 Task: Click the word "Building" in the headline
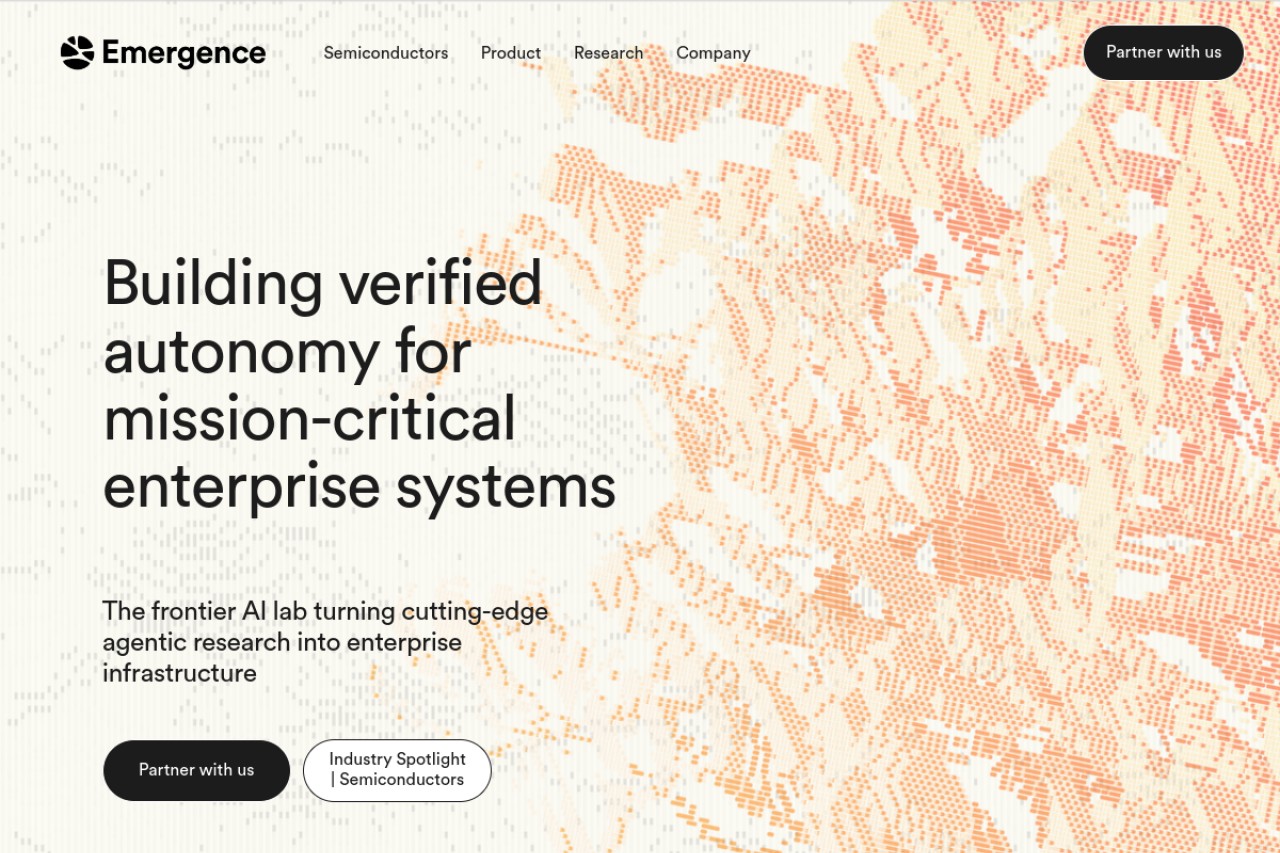[213, 283]
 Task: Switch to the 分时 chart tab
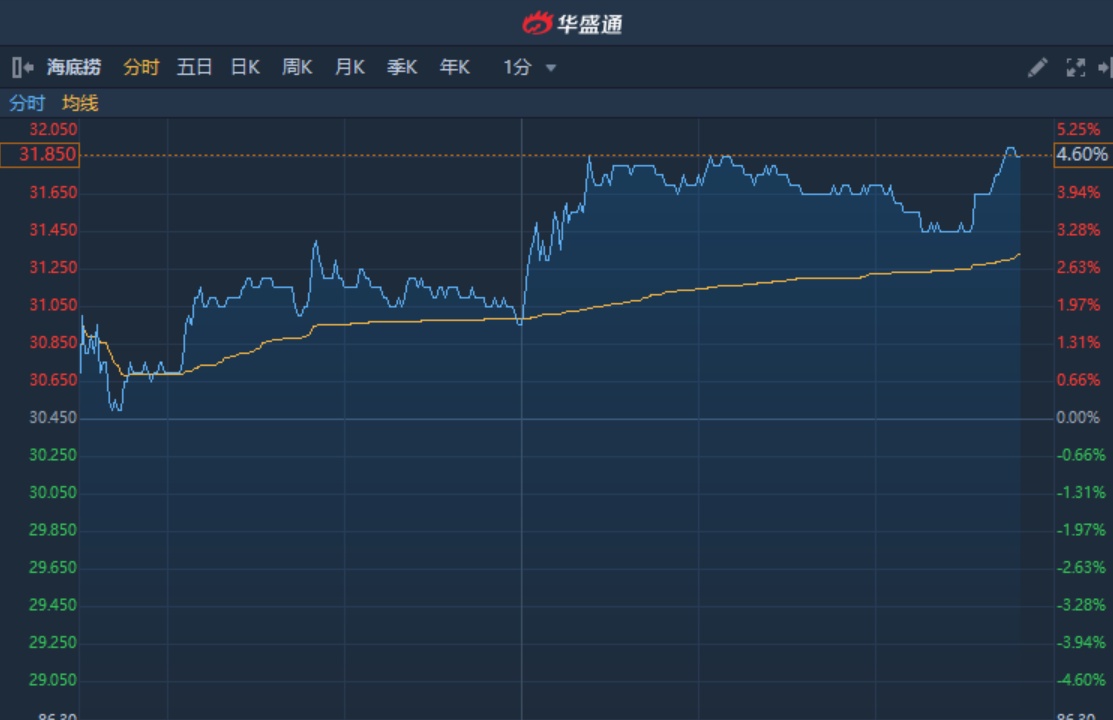[x=141, y=67]
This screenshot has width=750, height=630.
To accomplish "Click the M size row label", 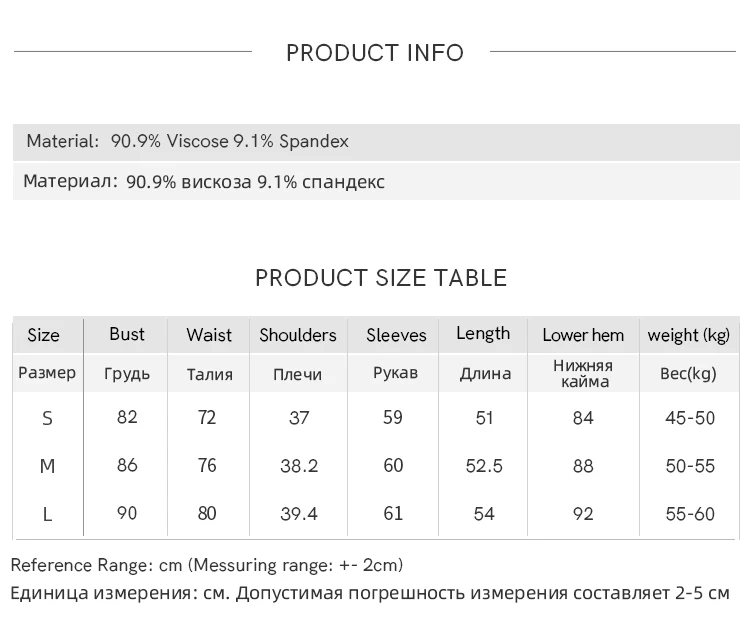I will [47, 466].
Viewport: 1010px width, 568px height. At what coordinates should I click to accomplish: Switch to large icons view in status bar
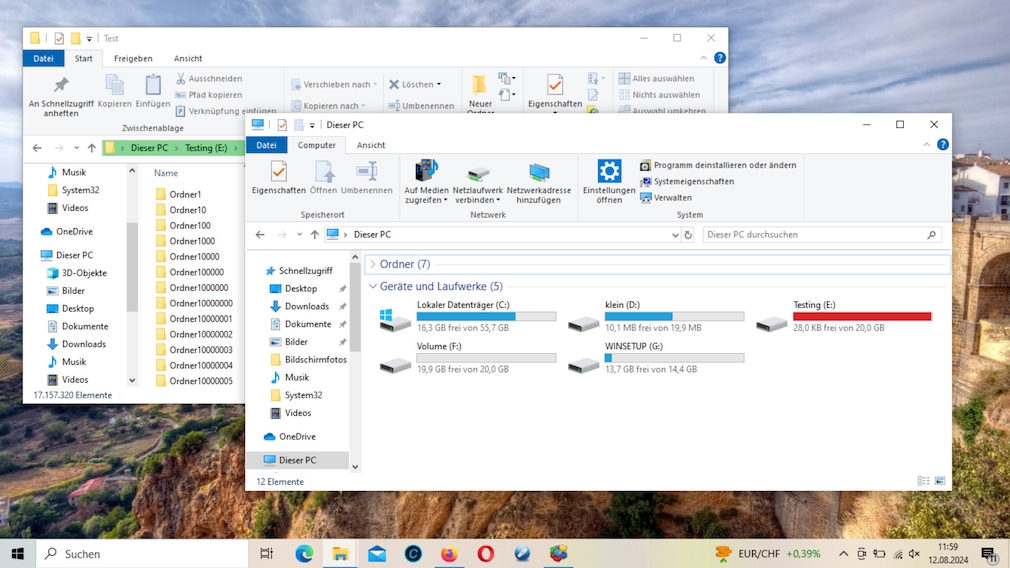point(939,481)
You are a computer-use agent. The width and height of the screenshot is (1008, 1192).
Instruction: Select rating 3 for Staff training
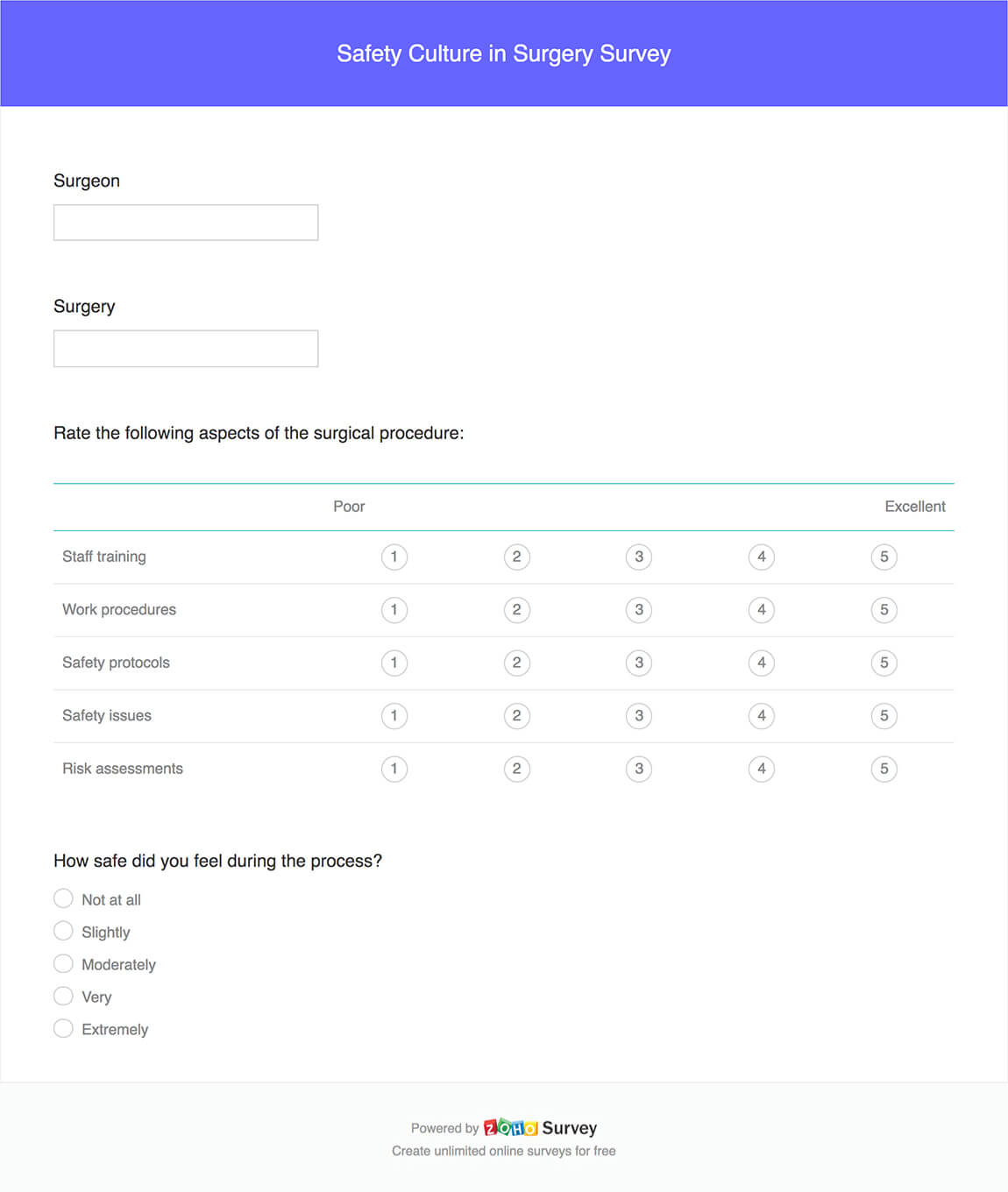click(639, 557)
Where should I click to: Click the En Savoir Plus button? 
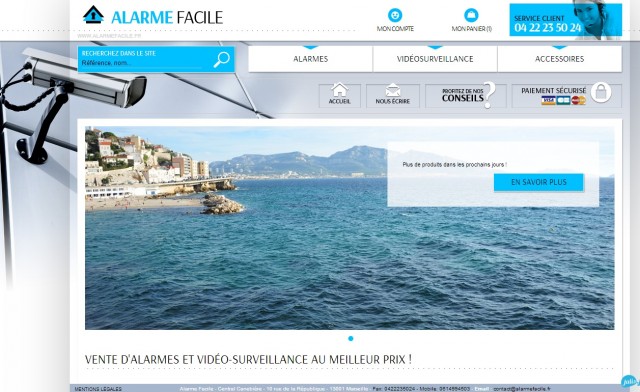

···

--- Exercise description ---
The lines to retype begin with the one containing "You are a computer-use" and end with the last line of the records. Reproduce them exactly and omit the pictures.

--- Exercise output ---
You are a computer-use agent. The width and height of the screenshot is (1008, 1192).
Instruction: Select rating 3 for Staff training
click(639, 557)
Where should I click to: Click the En Savoir Plus button? 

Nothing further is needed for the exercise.